A trainee’s exposure or new positive test may have unforeseen consequences. For example, a trainee may live with roommates who are also learners, or with a partner, child, or family member who is either immunocompromised or unvaccinated. Elicit the trainee’s concerns in an open-ended way and know your program’s resources for housing resources for quarantine and access to further testing. Be knowledgeable about other local options in your area for COVID-19 testing in case trainees wish to obtain testing for their close contacts.

 

Tip 9: Communicate, communicate, and communicate.

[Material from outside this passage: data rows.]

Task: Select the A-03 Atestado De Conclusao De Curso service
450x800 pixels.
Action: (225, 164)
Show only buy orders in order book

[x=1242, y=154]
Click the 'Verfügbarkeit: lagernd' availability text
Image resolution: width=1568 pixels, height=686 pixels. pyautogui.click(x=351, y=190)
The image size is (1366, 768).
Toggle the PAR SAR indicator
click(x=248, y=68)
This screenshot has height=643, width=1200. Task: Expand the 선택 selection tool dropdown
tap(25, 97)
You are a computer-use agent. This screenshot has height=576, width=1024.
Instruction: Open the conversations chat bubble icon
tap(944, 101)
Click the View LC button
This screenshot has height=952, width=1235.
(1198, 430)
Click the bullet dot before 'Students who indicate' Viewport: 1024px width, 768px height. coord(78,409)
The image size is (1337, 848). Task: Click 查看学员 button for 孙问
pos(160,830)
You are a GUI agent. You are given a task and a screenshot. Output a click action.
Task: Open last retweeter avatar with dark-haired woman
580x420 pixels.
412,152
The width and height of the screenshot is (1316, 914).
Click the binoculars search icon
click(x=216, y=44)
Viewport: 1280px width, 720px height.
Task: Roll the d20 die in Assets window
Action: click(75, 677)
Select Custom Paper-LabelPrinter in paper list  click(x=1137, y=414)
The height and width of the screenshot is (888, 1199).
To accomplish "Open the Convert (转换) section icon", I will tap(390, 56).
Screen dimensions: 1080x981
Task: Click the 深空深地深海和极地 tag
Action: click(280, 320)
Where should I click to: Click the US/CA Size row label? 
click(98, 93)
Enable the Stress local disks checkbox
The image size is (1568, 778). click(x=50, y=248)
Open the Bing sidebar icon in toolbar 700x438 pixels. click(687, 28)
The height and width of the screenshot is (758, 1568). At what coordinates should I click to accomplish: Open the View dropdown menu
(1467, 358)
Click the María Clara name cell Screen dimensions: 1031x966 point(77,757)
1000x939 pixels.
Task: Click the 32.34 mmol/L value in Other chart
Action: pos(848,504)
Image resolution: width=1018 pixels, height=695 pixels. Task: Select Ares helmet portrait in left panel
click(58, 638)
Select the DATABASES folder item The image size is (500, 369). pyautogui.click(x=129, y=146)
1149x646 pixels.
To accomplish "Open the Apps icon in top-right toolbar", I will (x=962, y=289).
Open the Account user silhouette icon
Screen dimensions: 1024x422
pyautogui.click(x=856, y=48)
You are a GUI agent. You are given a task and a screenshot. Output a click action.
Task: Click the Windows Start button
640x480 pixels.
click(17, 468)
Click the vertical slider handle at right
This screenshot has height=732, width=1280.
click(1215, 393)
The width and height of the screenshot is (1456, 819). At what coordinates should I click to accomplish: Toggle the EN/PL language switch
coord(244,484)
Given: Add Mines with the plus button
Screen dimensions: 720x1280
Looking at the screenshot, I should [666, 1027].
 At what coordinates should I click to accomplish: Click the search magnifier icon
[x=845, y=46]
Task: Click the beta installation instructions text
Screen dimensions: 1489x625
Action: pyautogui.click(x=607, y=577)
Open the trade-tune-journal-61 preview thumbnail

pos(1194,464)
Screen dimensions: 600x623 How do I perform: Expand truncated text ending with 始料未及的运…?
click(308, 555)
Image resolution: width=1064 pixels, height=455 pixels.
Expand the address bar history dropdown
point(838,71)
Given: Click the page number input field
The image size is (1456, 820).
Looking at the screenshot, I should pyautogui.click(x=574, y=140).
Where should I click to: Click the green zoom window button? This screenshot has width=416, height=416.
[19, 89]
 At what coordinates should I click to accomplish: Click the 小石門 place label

Transparency is key and lack thereof breeds mistrust. Get ahead of the rumor mill and consider having program leadership send out an email to the community to notify them of the positive case, with the trainee’s permission, without naming or de-anonymizing the trainee. Encourage people to wear masks, go home if any symptoms however mild, and call OH if exposures and testing needed.

 

Tip 10: Check in regularly.

This can be really stressful for the trainee so make sure they continue to be healthy and that symptoms do not escalate. Pay close attention and ask about their well-being and encourage learners to look after their physical and mental health. Continue to check in regularly well beyond the date of the initial positive test, as lingering physical and mental health symptoms may persist.

 

Tip 11: Plan for re-entry.

Check in regularly with the trainee about the process for returning to training. Emphasize that even if the mandated quarantine or isolation period has passed, they should not return until symptoms clear. Work with OH to see whether repeat testing may be required in case of an exposure or a positive test result. Ensure that the trainee has completed any paperwork to be able to return safely to work: for example, some institutions require a “Return to Work” clearance form from OH after a positive test. Reassure the trainee that they should take as much time as they need for their physical and mental health recovery, and build in flexibility into the back-up schedule. Some trainees may be physically and mentally ready to return at the end of the mandated quarantine/isolation period, while some trainees may need a longer leave of absence to physically and mentally cope.

 

Tip 12: Take care of yourself too.

Being an educator and leader dealing with a contagious pathogen is also stressful – don’t forget to take care of yourself too.

 

References
  1. Lucey CR, Johnston SC. The Transformational Effects of COVID-19 on Medical Education. JAMA. 2020;324(11):1033–1034. doi:10.1001/jama.2020.14136
  2. Goldhamer MEJ, Pusic MV, Co JPT, Weinstein DF. Can Covid Catalyze an Educational Transformation? Competency-Based Advancement in a Crisis. N Engl J Med. 2020;383(11):1003-1005.
  3. Ahmed H, Allaf M, Elghazaly H. COVID-19 and medical education. Lancet Infect Dis. 2020;20(7):777-778.
  4. Tolu LB, Feyissa GT, Ezeh A, Gudu W. Managing Resident Workforce and Residency Training During COVID-19 Pandemic: Scoping Review of Adaptive Approaches. Adv Med Educ Pract. 2020;11:527-535.
  5. Vande Vusse, Lisa K. MD, MSCE; Ryder, Hilary F. MD, MS; Best, Jennifer A. MD Maximizing Career Advancement During the COVID-19 Pandemic, Academic Medicine: January 19, 2021.

 

Lekshmi Santhosh, MD, MAEd is an Assistant Professor of Pulmonary/Critical Care Medicine and the Associate Program Director of the University of California San Francisco Pulmonary/Critical Care Fellowship Program. She attends in the Medical ICU, the Neuro ICU, and on the Internal Medicine teaching wards, and has clinic in the Pulmonary Outpatient Faculty Practice at UCSF-Parnassus. She is the founder and physician faculty lead of the multidisciplinary post-COVID OPTIMAL Clinic at UCSF Health.